A happy girl

January 24th, 2008

First, a shout out to the wonderful parents at Serra Preschool in San Clemente, Calif., for welcoming me so graciously on a wet and wild Wednesday night. Your attention made me feel at home. And on that note, I’ll conclude this week’s story.

Home became a distant thing. She would write “Santa Monica” in the blank besides Birthplace, all those vowels imparting a faraway status. But they hardly ever returned there until they never went back at all. Her grandparents became faint and frail, even by phone. Grandma died first, a long and lonely departure. Then grandpa came to Texas for his turn. He was stooped and stale and forgetful, forgetting even to buckle his belt, since he couldn’t unbuckle it again. She had learned more about him by then. She had learned who he wasn’t. He wasn’t big and never had been, being a half-foot short of six feet tall. By then a young woman, she had already begun to choose big boys and men to stand beside, only later realizing the misperception. To a four-year-old, five-foot-six was big enough.

She held fast to what she later learned, the family secrets and perpetual failings, and forgot the rest. She forgot about California. Only recently, in the long sad summer which had just ended, and at the suggestion of a counselor running thin on weekly advice, had she looked through grandma’s photo albums, now in her closet, with open eyes. She saw herself again, and she was stunned. I was a happy girl.


  1. This whole series of your blogs are beautiful, and they have been a pleasure to read. Thank you.

    Comment by Shelli — January 24, 2008 @ 4:33 pm

  2. I concur. And curious about all the lovely little photos you post together with your writings. Where do you find these? Or do you take them yourself?

    While your words always give exactly enough, the images add a nice little twist. Love it!

    Comment by Lana Willocks — January 24, 2008 @ 4:46 pm

  3. Friends, I always receive your responses with gratitude.

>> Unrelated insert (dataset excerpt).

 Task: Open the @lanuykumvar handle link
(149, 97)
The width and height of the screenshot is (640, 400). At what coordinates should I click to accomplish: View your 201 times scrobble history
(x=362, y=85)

    And Lana, thanks for speaking up from your faraway home with all those vowels and consonants! It’s amazing what you can find doing a Google image search. It is like going treasure hunting, because I have to search for the word or phrase that describes what I’m trying to capture visually, and it takes me on a bit of a journey. Usually the first image I search for is a bit too literal and flat. “Duh!”And even though I say it is a journey, it is a journey of “one turn” and I only let it last about 2 mins before I trust that the picture I’ve found is precisely what I’m looking for.


    Comment by Karen — January 24, 2008 @ 7:18 pm

  4. I, too, have loved these bite-sized bits of great writing. It has been kind of magical all week seeing the story unfold. Thank you. I always love coming here, not knowing what kind of gems I’ll find.

    xo Jena

    Comment by Anonymous — January 24, 2008 @ 8:22 pm

  5. Oops – didn’t mean to be anonymous!

    Comment by Jena Strong — January 24, 2008 @ 8:23 pm

  6. I’ll always know who you are, but I want you to be completely, unselfconsciously, unapologetically anonymous!

    Comment by Karen — January 24, 2008 @ 10:51 pm

  7. I love it.

    Comment by Mika — January 25, 2008 @ 12:13 am

  8. Happiness even in retrospect seems a beautiful thing to discover.

    Comment by marta — January 25, 2008 @ 4:55 am

  9. Yes – I realized about childhood that what you remember and how you remember it are two different things.

    Love the richness of each post this week.

    Comment by denise — January 25, 2008 @ 4:58 am

  10. Marta,
    Yes, and about that retrospection: this occurred at the time that I had convinced myself that “I’ve never been happy” and I was a textbook case of “chronic depression.” A whole lifetime, several lifetimes of beauty flowed from the recognition that I was sadly, happily mistaken about who I was.